O único que não apresentava qualquer problema para seguir a viagem era Kay, que com as pernas cruzadas, subia e descia de uma maneira bastante elegante.

Porém, a postura relaxada do mordomo perante a viagem conturbada logo mudou quando de repente a carruagem parou, lançando-o para frente feito uma bolsa mal presa no bagageiro.

Eliza, que permaneceu no seu lugar, pois o assento que ocupava a segurou, caiu na gargalhada ao ver o destrambelhado serviçal de cara no chão, os pés para o alto e a boca entupida de carpete. E Tércio lhe fez companhia, rindo e apontando o dedo da maneira mais debochada possível.

Em um sobressalto, o mordomo se levantou cuspindo fiapos púrpura e dourado e avançou furioso em direção a janela, antes de espichar a cabeça do lado de fora e gritar:

― Seu velho de merda, ninguém te ensinou a guiar um cavalo, não?!

― O que foi que você disse, seu folgado?! Vem aqui que eu vou acabar com a sua raça! ― retrucou o cavaleiro, ainda segurando a rédea.

― Kacio, aconteceu alguma coisa? ― Agindo com o discreto interesse de intervir na situação antes de algo acontecer, Eliza tirou o serviçal da janela, obrigando-o a voltar para dentro do veículo, e questionou, projetando parte do corpo para fora.

― Monstros! ― alertou.

Ao escutar o aviso, aqueles dentro da carruagem logo trataram de sair e não foi necessário um grande esforço para então avistarem as aberrações citadas.

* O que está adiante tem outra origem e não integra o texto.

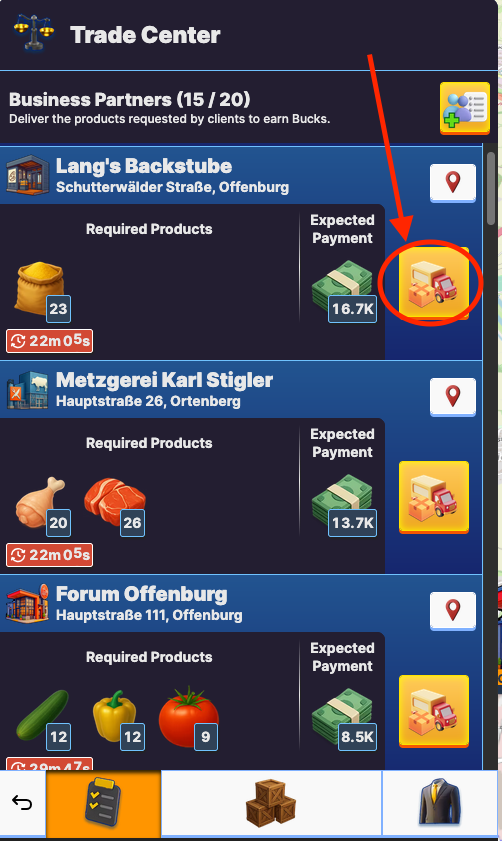Select the tomato required product
Screen dimensions: 502x841
point(188,718)
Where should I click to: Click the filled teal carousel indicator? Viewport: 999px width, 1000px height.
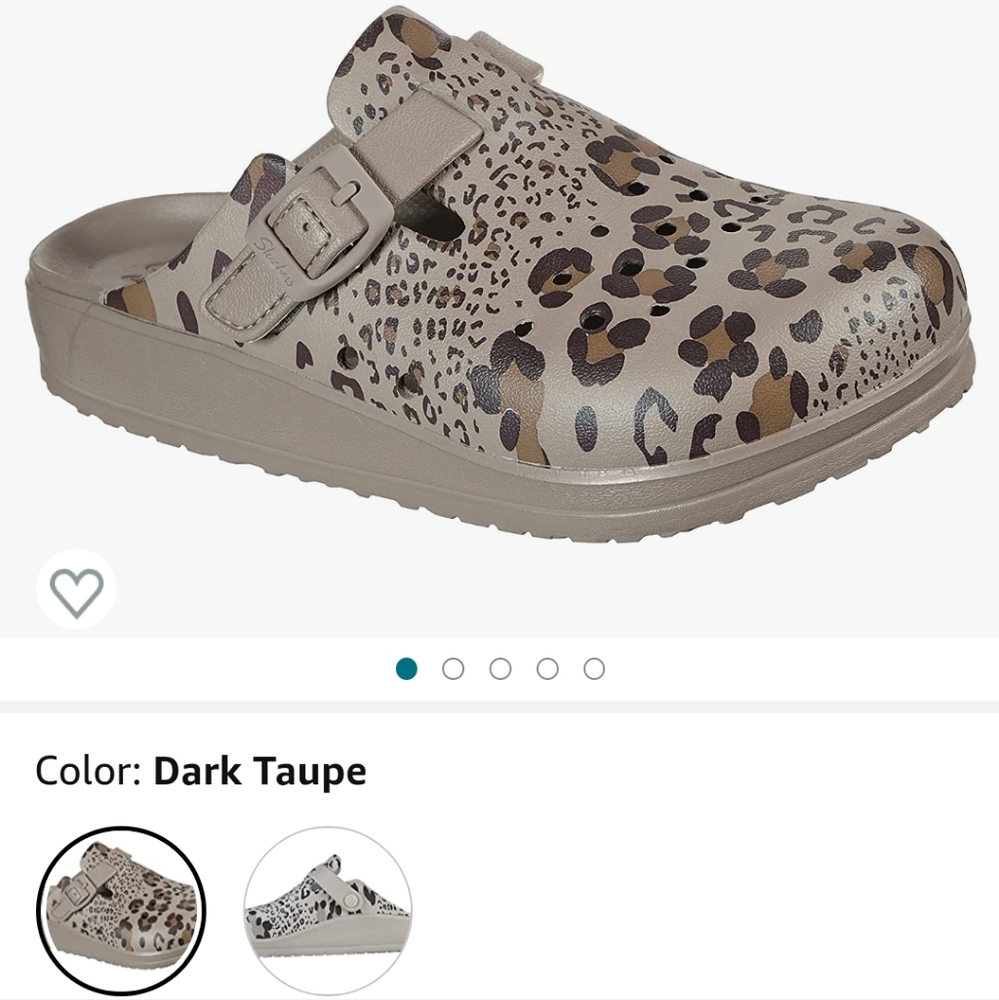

Bloqueando a trilha, um grupo de criaturas baixinhas e pelancudas, com orelhas e narizes caídos, balançavam suas espadas e escudos malfeitos, grunhindo para Tércio e os demais. As estranhas monstruosidades possuíam uma tonalidade de pele que se assemelhava bastante a dos humanos, porém extremamente enrugada, similar à de um velho em seus cem anos de idade.

― Tardos! ― afirmou Eliza, com uma expressão tranquila.

Tércio olhou em volta e notou que atrás deles, por onde a carruagem tinha acabado de passar, havia oito flechas caídas no chão, e Kacio estava segurando sua espada.

― Você poderia cuidar deles? ― perguntou Eliza, referindo-se ao cavaleiro.

― É claro! Terminarei em um instante. ― Kacio começou a caminhar em direção aos monstros, mas parou depois de avançar dois passos. ― Ah, é mesmo... ― virou-se para trás. ― Tércio, você não conseguiu lutar contra os Ogros, o que acha? Quer enfrentar estes carinhas? ― perguntou em um tom amigável, apontando para o bando inimigo logo à frente.

Após a discussão que eles tiveram, ambos continuaram se estranhando por algum tempo, mas depois de três dias de viagem e uma “conversa” acalorada com Eliza, que descobriu todo o ocorrido através do mordomo fofoqueiro, Kacio passou a tratar o jovem de uma forma mais amistosa, ao menos na frente de sua senhorita.

Ah! Isso sim parece interessante! ― proferiu Tércio, empolgado, permitindo aos seus lábios se curvarem em um leve sorriso travesso.

― Esta é uma ótima oportunidade. Já que você vai ajudar na segurança da escola, esse seria um bom momento para avaliar em que área se encaixará melhor ― disse Eliza, demonstrando interesse. Mesmo ela desejava ver um pouco mais das habilidades do garoto.